La feria y el templo/7 - Las distintas concepciones medievales, el debate que surgió de ellas y la cuestión que hoy se plantea (no solo) en Europa.

Luigino Bruni

Original publicado en Avvenire el 20/12/20

Si queremos comprender cómo se desarrolló la ética económica en la cristiandad medieval y después en el capitalismo, deberíamos intentar habitar su ambivalencia radical, empezando por la primera teología cristiana.

Si queremos comprender cómo se desarrolló la ética económica en la cristiandad medieval y después en el capitalismo, deberíamos intentar habitar su ambivalencia radical. La primera teología cristiana usó ampliamente metáforas y un léxico económico-comercial para explicar el acontecimiento cristiano, la encarnación y la salvación, empezando por la misma palabra oikonomia, que fue fundamental para la primera mediación teológico filosófica del cristianismo: economía de la salvación, Trinidad económica. Jesús define al dinero (mammona) como un dios rival, pero el mismo Jesús es presentado como un “divino comerciante”, cuya sangre fue el “precio” de la salvación, una redención “pagada” con el sacrificio de la cruz. Durante toda la Edad Media proliferaron los términos económico-teológicos: “lucrar” indulgencias para las almas, “ganar” el paraíso o el purgatorio, o considerar al hombre como “moneda” de Dios que lleva impresa su efigie/imagen, según la tradición que tanto le gustaba a Agustín (Sermón 9). Hay una frase citada por Clemente Alejandrino, quien la toma de la tradición, concretamente de los agrapha de Jesús, no de los Evangelios canónicos ni apócrifos, que contiene un concepto importante: «La Escritura nos exhorta justamente a ser cambistas competentes, desaprobando algunas cosas y manteniendo firme lo que es bueno» (Stromateis 1, 28,177, finales del siglo II). De ahí deriva la tradición del Christus monetarius, el “buen cambista” capaz de discernir entre las “monedas” buenas y las malas. 

Con toda esta complejidad en materia de monedas y de economía, no es sorprendente encontrar en la Edad Media ambivalencia e incertidumbre moral con respecto precisamente al uso de las monedas y a la economía. Pero hace falta una premisa.
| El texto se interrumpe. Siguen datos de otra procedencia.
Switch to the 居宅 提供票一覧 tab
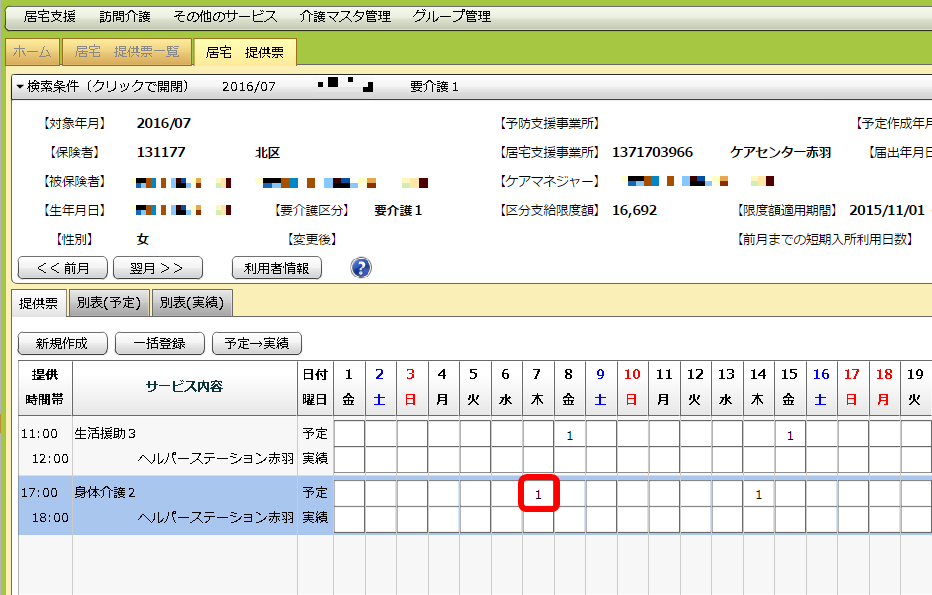Viewport: 932px width, 595px height. click(127, 52)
Para comprender el nacimiento de la ética económica europea, no debemos olvidar que, mientras los teólogos discurrían sobre las monedas y los préstamos, los comerciantes tenían que trabajar. Los comerciantes eran y son personas pragmáticas, tan pragmáticas que rozan el cinismo: las monedas, los bancos y los cambistas eran necesarios (había muchas monedas en circulación). Todos sabían que estos operadores no trabajaban gratis, y que recurrir a sus servicios tenía un coste. El precio a pagar se llamaba “interés” y era aceptado cuando no era excesivo. Los verdaderos comerciantes nunca habrían considerado “usura” un préstamo (o una letra de cambio, o un contrato de comenda) a un tipo del 5% anual, ni siquiera del 10%. Eran bien conscientes de que había banqueros buenos y malos, al igual que había monedas buenas y malas, y que las monedas y los banqueros malos expulsaban a los buenos. Actuaban y vivían entre estas cosas buenas y malas, habitaban en la economía la ambivalencia de la vida.
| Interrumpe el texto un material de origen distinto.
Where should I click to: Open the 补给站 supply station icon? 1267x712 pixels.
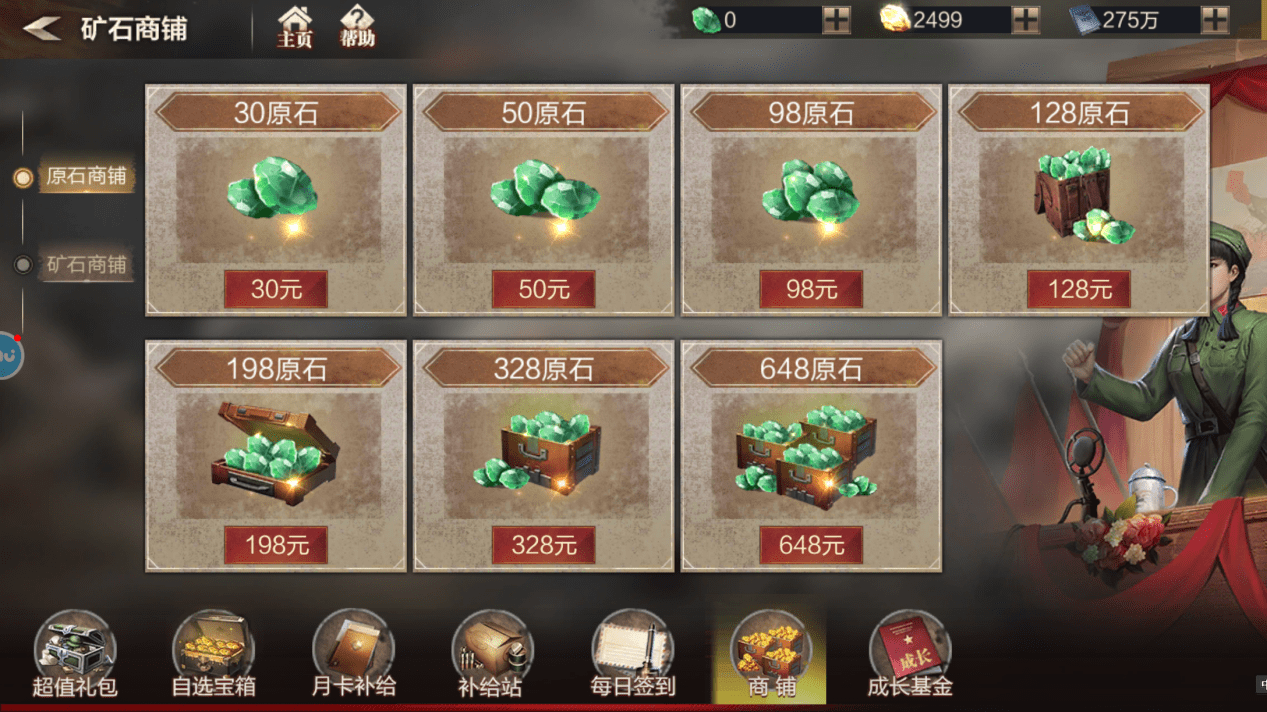tap(491, 655)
En aquel entonces la presencia de profesionales conocedores de las monedas era muy importante para la estabilidad del comercio y por consiguiente para el bien común. Todos lo sabían, del mismo modo que todos sabían que cuando en las ciudades faltaban cambistas/banqueros oficiales y por tanto controlados periódicamente por el municipio en sus pesos, balanzas, libros y medidas, la ciudad se llenaba de pequeños bancos de malos prestamistas y “revendedores” que a menudo acababan en bancarrota. Esta expresión deriva del banco sobre el que el cambista ponía sus monedas, la mensa argentaria: cuando ya no podía hacer frente a sus deudas, sus acreedores le rompían el banco. Entre los siglos XIV y XV, Venecia contaba con más de cien bancos, cristianos y judíos, Florencia con setenta, Nápoles con cuarenta y Palermo con catorce (Vito Cusumano, "Storia dei banchi della Sicilia"). El banquero también era cambista, y con frecuencia desempeñaba el mismo oficio que el notario. Los banqueros estaban equiparados en muchos aspectos a los funcionarios públicos y compartían con ellos algunas dimensiones de su estatus, privilegios y cargas. A ninguna persona respetable se le ocurría llamar a estos banqueros “usureros”, aunque prestaran a interés. Todos sabían que los banqueros se lucraban con el dinero, los obispos y los papas antes que nadie, puesto que por una parte eran los primeros clientes de los bancos y por otra hacían homilías y escribían textos de condena del préstamo a interés en base a la Biblia y a los Evangelios.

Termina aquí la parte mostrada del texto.